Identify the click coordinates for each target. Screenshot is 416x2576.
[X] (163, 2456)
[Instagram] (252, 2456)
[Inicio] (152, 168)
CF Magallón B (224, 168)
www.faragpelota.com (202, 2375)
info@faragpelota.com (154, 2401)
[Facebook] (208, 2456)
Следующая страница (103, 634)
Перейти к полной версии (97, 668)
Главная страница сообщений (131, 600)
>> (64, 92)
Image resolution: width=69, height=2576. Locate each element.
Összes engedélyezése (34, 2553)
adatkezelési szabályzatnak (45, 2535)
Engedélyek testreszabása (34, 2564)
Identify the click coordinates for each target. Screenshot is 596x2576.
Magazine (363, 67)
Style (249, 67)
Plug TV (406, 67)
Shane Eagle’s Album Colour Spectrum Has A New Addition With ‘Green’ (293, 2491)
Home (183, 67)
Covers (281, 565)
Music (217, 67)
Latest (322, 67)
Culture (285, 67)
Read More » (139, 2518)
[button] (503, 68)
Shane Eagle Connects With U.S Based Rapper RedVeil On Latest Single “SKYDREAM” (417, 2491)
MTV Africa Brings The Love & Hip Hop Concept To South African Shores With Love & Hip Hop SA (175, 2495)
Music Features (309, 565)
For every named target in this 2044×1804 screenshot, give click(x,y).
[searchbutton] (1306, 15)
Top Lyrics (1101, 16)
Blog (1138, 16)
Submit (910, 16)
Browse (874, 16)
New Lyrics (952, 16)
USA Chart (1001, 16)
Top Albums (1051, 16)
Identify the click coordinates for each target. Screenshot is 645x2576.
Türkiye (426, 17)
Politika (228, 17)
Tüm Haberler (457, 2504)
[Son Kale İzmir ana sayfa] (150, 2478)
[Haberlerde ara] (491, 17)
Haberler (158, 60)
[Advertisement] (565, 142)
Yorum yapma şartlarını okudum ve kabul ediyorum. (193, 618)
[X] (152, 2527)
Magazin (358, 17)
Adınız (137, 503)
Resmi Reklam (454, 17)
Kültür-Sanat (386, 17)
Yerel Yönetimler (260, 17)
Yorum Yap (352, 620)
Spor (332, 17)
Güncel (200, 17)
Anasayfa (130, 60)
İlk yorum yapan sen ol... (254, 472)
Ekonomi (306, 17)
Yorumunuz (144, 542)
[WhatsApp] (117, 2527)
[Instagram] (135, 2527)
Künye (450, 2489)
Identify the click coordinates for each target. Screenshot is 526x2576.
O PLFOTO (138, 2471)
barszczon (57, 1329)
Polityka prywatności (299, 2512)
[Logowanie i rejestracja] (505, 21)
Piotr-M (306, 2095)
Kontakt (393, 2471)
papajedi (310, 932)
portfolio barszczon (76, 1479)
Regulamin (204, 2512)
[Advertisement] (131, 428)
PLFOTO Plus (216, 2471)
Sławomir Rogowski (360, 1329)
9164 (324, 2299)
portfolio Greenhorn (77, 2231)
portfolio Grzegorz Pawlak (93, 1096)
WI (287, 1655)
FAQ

+ + + + +

Look through the lines above and collect those with the word "portfolio".

portfolio barszczon (76, 1479)
portfolio Greenhorn (77, 2231)
portfolio Grzegorz Pawlak (93, 1096)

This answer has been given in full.